### [What to produce]
Would you output all the data exactly as it stands?

*** Opening of Data shown ***

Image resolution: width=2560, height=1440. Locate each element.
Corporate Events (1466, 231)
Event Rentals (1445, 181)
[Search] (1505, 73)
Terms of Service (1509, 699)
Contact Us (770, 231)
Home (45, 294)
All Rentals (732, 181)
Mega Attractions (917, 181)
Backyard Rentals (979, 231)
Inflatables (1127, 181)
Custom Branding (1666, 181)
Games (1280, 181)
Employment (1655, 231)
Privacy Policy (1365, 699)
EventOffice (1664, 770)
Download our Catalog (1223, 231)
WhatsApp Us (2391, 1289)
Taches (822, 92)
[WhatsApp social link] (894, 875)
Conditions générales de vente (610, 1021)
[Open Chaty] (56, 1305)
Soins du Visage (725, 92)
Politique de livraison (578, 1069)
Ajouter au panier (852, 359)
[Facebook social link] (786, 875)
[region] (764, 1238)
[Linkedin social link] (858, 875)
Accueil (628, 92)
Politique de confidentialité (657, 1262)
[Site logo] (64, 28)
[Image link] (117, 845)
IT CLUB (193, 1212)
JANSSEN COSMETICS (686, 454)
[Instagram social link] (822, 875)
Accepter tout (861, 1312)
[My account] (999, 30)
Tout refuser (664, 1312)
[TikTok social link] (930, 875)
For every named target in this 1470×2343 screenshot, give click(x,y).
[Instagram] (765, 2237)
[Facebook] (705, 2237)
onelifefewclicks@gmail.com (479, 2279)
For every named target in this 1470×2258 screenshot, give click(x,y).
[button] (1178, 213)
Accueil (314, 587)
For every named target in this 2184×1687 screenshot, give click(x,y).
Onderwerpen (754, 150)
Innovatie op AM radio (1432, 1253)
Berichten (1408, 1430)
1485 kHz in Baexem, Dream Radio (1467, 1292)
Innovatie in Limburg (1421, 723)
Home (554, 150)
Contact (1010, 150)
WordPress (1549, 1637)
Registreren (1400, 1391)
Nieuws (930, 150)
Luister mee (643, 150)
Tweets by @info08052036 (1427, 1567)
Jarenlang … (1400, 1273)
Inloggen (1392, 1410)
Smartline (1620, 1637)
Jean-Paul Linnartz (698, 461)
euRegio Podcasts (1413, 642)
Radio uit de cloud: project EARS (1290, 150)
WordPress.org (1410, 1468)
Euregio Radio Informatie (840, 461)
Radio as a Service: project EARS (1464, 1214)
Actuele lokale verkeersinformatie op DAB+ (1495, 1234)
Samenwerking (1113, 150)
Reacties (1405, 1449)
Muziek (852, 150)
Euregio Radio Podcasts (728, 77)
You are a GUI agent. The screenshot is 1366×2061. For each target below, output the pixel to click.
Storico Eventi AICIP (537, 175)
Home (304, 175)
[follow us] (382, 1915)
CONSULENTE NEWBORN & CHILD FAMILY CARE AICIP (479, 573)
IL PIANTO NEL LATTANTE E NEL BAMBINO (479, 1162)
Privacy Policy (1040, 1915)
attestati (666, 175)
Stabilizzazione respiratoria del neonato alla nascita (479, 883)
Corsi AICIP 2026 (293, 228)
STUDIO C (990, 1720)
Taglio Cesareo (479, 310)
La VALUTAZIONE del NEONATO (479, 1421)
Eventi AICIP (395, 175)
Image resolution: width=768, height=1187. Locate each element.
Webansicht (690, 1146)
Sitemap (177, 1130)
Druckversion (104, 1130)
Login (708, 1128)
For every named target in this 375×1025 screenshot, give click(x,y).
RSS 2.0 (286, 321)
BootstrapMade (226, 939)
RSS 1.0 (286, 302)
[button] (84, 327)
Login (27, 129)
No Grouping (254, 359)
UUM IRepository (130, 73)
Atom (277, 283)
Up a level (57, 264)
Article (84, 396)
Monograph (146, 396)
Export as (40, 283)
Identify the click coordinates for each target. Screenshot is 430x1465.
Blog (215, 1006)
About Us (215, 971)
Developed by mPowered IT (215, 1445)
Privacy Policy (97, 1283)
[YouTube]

*** Close of Data shown ***

### [Output]
Image resolution: width=2560, height=1440. Locate each element.
Corporate Events (1466, 231)
Event Rentals (1445, 181)
[Search] (1505, 73)
Terms of Service (1509, 699)
Contact Us (770, 231)
Home (45, 294)
All Rentals (732, 181)
Mega Attractions (917, 181)
Backyard Rentals (979, 231)
Inflatables (1127, 181)
Custom Branding (1666, 181)
Games (1280, 181)
Employment (1655, 231)
Privacy Policy (1365, 699)
EventOffice (1664, 770)
Download our Catalog (1223, 231)
WhatsApp Us (2391, 1289)
Taches (822, 92)
[WhatsApp social link] (894, 875)
Conditions générales de vente (610, 1021)
[Open Chaty] (56, 1305)
Soins du Visage (725, 92)
Politique de livraison (578, 1069)
Ajouter au panier (852, 359)
[Facebook social link] (786, 875)
[region] (764, 1238)
[Linkedin social link] (858, 875)
Accueil (628, 92)
Politique de confidentialité (657, 1262)
[Site logo] (64, 28)
[Image link] (117, 845)
IT CLUB (193, 1212)
JANSSEN COSMETICS (686, 454)
[Instagram social link] (822, 875)
Accepter tout (861, 1312)
[My account] (999, 30)
Tout refuser (664, 1312)
[TikTok social link] (930, 875)
For every named target in this 1470×2343 screenshot, give click(x,y).
[Instagram] (765, 2237)
[Facebook] (705, 2237)
onelifefewclicks@gmail.com (479, 2279)
For every named target in this 1470×2258 screenshot, give click(x,y).
[button] (1178, 213)
Accueil (314, 587)
For every named target in this 2184×1687 screenshot, give click(x,y).
Onderwerpen (754, 150)
Innovatie op AM radio (1432, 1253)
Berichten (1408, 1430)
1485 kHz in Baexem, Dream Radio (1467, 1292)
Innovatie in Limburg (1421, 723)
Home (554, 150)
Contact (1010, 150)
WordPress (1549, 1637)
Registreren (1400, 1391)
Nieuws (930, 150)
Luister mee (643, 150)
Tweets by @info08052036 (1427, 1567)
Jarenlang … (1400, 1273)
Inloggen (1392, 1410)
Smartline (1620, 1637)
Jean-Paul Linnartz (698, 461)
euRegio Podcasts (1413, 642)
Radio uit de cloud: project EARS (1290, 150)
WordPress.org (1410, 1468)
Euregio Radio Informatie (840, 461)
Radio as a Service: project EARS (1464, 1214)
Actuele lokale verkeersinformatie op DAB+ (1495, 1234)
Samenwerking (1113, 150)
Reacties (1405, 1449)
Muziek (852, 150)
Euregio Radio Podcasts (728, 77)
You are a GUI agent. The screenshot is 1366×2061. For each target below, output the pixel to click.
Storico Eventi AICIP (537, 175)
Home (304, 175)
[follow us] (382, 1915)
CONSULENTE NEWBORN & CHILD FAMILY CARE AICIP (479, 573)
IL PIANTO NEL LATTANTE E NEL BAMBINO (479, 1162)
Privacy Policy (1040, 1915)
attestati (666, 175)
Stabilizzazione respiratoria del neonato alla nascita (479, 883)
Corsi AICIP 2026 (293, 228)
STUDIO C (990, 1720)
Taglio Cesareo (479, 310)
La VALUTAZIONE del NEONATO (479, 1421)
Eventi AICIP (395, 175)
Image resolution: width=768, height=1187. Locate each element.
Webansicht (690, 1146)
Sitemap (177, 1130)
Druckversion (104, 1130)
Login (708, 1128)
For every named target in this 375×1025 screenshot, give click(x,y).
RSS 2.0 (286, 321)
BootstrapMade (226, 939)
RSS 1.0 (286, 302)
[button] (84, 327)
Login (27, 129)
No Grouping (254, 359)
UUM IRepository (130, 73)
Atom (277, 283)
Up a level (57, 264)
Article (84, 396)
Monograph (146, 396)
Export as (40, 283)
Identify the click coordinates for each target. Screenshot is 430x1465.
Blog (215, 1006)
About Us (215, 971)
Developed by mPowered IT (215, 1445)
Privacy Policy (97, 1283)
[YouTube]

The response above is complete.